# Texte choisi:
L.M : Le prix Bayeux, le titre de Grand Reporter, quatorze de France Télévisions… Quelle sera la suite et avez-vous encore des rêves à réaliser ?
A.C : Je n’ai jamais fait de plans sur la comète. Je suis correspondant à Londres et j’espère le rester encore quelques années. C’est tellement prenant que je ne me pose pas la question. Mon rêve quand je suis sorti de l’école de journalisme, c’était « Envoyé Spécial ». C’est l’émission que je regardais avec des grand yeux quand j’étais gamin. Je disais à mes parents « Mais c’est quoi ce métier ? » quand j’étais petit, j’étais allé me renseigner au lycée et la conseillère d’orientation m’avait dit « c’est le métier de journaliste ». Depuis j’ai poursuivi ce rêve. J’étais très ému lors de ma première émission « Envoyé Spécial ». Je suis arrivé à 20 ans au service étranger de France Télévisions : j’ai pu travailler avec Maryse Burgot, Jacques Cardoze… Je me suis formé auprès de ces personnalités là. J’ai de l’admiration pour eux, et ce sont des gens qui aujourd’hui, quand ils me font une réflexion sur un sujet je les écoute. J’ai des jeunes journalistes autour de moi, et j’essaie de transmettre ce savoir qui m’a été transmis. J’ai accompli mes rêves, j’ai couvert des guerres, j’ai été envoyé spécial, j’ai eu la reconnaissance des journalistes avec le Prix Bayeux, et j’en suis très content. A l’avenir, je voudrais rester sur le terrain. Je défendrai toujours le journalisme de terrain, parce que c’est ce que l’on a de plus précieux.

# Consigne A:
Pouvez-vous recopier à l'identique les entrées, depuis leur toute première ligne jusqu'à la ligne contenant "This screenshot has width=560, height=693.", celle-ci comprise ?

# Entrées pour repérer des éléments affichés:

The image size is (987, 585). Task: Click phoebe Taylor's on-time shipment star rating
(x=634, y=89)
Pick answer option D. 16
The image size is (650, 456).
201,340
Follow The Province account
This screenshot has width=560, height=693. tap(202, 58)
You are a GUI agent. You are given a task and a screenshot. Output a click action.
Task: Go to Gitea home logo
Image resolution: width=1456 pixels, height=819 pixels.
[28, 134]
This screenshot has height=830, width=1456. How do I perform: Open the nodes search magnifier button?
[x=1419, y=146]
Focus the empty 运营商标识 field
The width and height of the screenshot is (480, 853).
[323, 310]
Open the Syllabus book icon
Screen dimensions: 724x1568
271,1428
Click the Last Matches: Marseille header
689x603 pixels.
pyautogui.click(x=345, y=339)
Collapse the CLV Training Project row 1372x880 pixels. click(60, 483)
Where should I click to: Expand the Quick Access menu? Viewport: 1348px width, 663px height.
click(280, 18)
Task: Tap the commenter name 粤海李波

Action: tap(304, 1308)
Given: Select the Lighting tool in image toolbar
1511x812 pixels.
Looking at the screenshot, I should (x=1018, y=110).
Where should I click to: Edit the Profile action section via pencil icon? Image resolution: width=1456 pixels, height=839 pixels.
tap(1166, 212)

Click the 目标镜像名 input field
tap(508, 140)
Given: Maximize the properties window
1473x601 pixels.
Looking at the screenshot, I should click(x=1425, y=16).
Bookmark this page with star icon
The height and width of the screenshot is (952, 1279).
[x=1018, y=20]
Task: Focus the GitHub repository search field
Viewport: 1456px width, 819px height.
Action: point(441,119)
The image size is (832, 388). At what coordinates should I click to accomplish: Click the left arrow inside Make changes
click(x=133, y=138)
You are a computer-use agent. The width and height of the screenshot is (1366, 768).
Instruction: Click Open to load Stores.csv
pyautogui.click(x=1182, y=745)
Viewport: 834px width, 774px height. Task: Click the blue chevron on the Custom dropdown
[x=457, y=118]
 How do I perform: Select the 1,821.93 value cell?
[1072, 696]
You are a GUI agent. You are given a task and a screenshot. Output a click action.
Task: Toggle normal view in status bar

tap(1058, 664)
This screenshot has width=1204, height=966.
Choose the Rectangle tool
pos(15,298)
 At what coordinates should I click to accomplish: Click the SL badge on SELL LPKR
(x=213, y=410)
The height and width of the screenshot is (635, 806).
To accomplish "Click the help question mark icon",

# Consigne B:
Comment résumer l'entretien en deux phrases ?

# Corrigé détaillé A:
The image size is (987, 585). Task: Click phoebe Taylor's on-time shipment star rating
(x=634, y=89)
Pick answer option D. 16
The image size is (650, 456).
201,340
Follow The Province account
This screenshot has width=560, height=693. tap(202, 58)

# Corrigé détaillé B:
A.C, correspondant à Londres, raconte que son rêve de sortie d'école était « Envoyé Spécial » et qu'arrivé à 20 ans au service étranger de France Télévisions, il s'est formé auprès de personnalités comme Maryse Burgot et Jacques Cardoze. Ayant accompli ses rêves en couvrant des guerres et en recevant le Prix Bayeux, A.C souhaite rester sur le terrain et défendre ce journalisme, jugé le plus précieux.